Uncertainty. How can such a common emotion still shake me to my core every single time? How have humans not learned how to stop the questions? Those diabolical questions that are part of a terrible, painful interrogation of ourselves. How do I know that I am making the right decision? Is this real? Am I worthy of this? Is this what I am meant for?
I spend a lot of time trying to convince myself that if I trust enough, in myself, in others, in my situation, in God, then the weight of that uncertainty and those interrogational questions will lift. But time goes on, and uncertainty is still what life looks like. Part of being human is that we don’t get to have all the answers, and that is always going to mean times of uncertainty and questioning.
God doesn’t lay out His plan for us clearly with instructions from beginning to end and good feelings along the way; He lays it out for us like a game of clue. We get a handful of cards that are our own. We see them clearly; we can share them with others when asked. They give us a start and a misplaced, confident, feeling that if we follow a thoughtfully executed strategy then the whole thing will be just as clear as the cards in front of us; everything will happen just as we plan.
But we forget that we aren’t actually in charge. The game isn’t you vs. the computer; it’s you, the cards you were dealt, and the decisions you make vs. other very real people with cards they were dealt and a plan of their own. People who are going to derail, distract, and slow you down because their plan in the same as yours. Answer the questions, get to the middle, win the game.
Living in this world parallel to other humans is what brings us life and purpose, but it’s also what brings us control issues. We can only control our actions and thoughts, and that is where the type A parts of us start to spaz. Dealing with people means dealing with chaos. People give us answers we don’t like, and block the entrance to the study, and do everything they can to get to the middle first.
Hopefully in your real life you don’t have to deal with so much competition. I think more often in real life this looks more like unintentional misdirection, not malicious pushing off the side of the path. If you ask every person you love for advice every single one is going to say something different. Each individual gives you another path you could walk down, and if you weren’t lost and confused enough already, all of the sudden the paths are multiplying in front of your eyes. No one truly knows what is right for you, because you don’t always even know what’s right for you. It’s strange to have someone give something so lovingly that just makes you even more crazy and confused than you were before.
This is when I begin to try to convince myself of my trust. I trust my people and their advice. Even if it does make me crazy, there is truth mixed into one of those paths somewhere. I try to convince myself that my situation isn’t that bad; I am strong; God’s looking out for me. Trying to convince myself never works.
Another of our control issues exists because of our feeling of entitlement to knowledge. We see the backs of those cards in our opponent’s hands and think that we are entitled to know what they are all at once. We think that we should be given a smooth ride to the ultimate answer to our journey in that manila confidential folder.
We don’t get all of God’s answers without working for them.

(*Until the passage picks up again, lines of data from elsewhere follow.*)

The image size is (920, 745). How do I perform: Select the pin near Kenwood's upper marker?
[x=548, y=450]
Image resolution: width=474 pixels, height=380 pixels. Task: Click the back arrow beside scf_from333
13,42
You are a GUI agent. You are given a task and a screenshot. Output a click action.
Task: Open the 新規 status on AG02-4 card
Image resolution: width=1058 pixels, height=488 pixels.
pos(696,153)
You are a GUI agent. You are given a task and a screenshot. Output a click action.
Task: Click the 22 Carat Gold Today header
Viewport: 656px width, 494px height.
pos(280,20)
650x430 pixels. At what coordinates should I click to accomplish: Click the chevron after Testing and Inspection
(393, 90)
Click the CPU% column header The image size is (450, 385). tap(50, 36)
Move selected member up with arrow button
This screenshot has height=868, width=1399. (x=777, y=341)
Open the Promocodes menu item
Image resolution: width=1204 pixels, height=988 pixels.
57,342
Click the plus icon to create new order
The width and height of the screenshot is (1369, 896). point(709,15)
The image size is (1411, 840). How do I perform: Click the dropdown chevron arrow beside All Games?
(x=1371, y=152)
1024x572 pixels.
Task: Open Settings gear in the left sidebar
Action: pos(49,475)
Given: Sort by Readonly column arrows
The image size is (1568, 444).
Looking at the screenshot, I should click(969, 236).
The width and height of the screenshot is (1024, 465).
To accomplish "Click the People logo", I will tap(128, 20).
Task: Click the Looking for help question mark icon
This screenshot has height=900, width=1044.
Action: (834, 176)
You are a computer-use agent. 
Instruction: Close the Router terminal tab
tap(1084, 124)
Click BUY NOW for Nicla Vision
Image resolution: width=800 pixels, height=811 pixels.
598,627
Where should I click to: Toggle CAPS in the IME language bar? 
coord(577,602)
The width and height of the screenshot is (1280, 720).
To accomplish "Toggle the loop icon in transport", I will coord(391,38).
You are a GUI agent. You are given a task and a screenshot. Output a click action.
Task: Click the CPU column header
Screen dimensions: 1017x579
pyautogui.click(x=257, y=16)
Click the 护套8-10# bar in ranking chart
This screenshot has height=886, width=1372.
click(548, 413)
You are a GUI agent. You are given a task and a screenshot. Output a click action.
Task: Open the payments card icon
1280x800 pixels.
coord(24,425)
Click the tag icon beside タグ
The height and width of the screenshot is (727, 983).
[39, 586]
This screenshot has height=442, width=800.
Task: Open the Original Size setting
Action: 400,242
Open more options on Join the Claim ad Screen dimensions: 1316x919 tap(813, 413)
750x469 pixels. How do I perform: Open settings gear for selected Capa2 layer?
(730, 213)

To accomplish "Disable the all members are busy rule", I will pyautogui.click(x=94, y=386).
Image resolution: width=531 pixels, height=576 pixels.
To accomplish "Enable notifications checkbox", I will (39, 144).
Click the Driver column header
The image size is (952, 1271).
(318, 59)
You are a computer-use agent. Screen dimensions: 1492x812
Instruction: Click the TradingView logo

You don’t get a full hand dealt to you so that you immediately know the who, what, and where. That’s frickin’ ridiculous! That’s not how clue works! And what kind of pride would we have if it did? Minus the struggle, the joy of success is non-existent.
We need these painful, annoying, frustrating interactions to figure out what the answer isn’t. We need people to derail us, to send us in the wrong direction, and give us answers that we don’t want to hear, to multiply our paths, so that those cards in the middle actually mean something. We need to travel around learning what is wrong, so that we can figure out what’s right, and to trust that no matter how long it takes us and no matter how bad we suck at guessing, eventually we will only have three blank spaces left on our card. We need to trust that when this happens we will have an answer, and remember that sometimes even when we think we know, we could still be wrong. We are still human. We still interpret the things we are being told, and we are bound to interpret wrong sometimes. We still try to guess, and take bad short cuts, and we fail.
You can stall as much as you’d like. You can ask and double ask all the players at your table and check your cards over and over, but eventually you’ll have to guess who done it and know that you did everything in your power to get as close to the right answer as you could. Eventually you have to let go. You have to pick a path and jump into the darkness with hope in your heart that you haven’t made the worst ever mistake. Eventually January 13th will come, and I will have to make that jump.
We can do all the research and get as many answers as possible before we pick that path, but sometimes that doesn’t clear the fog. Sometimes you need to take the leap, trust yourself and God as much as you can, and fill in the rest with bravery. God waits on the heels of uncertainty, and even if you’re wrong, you’ll be a little bit closer to being right.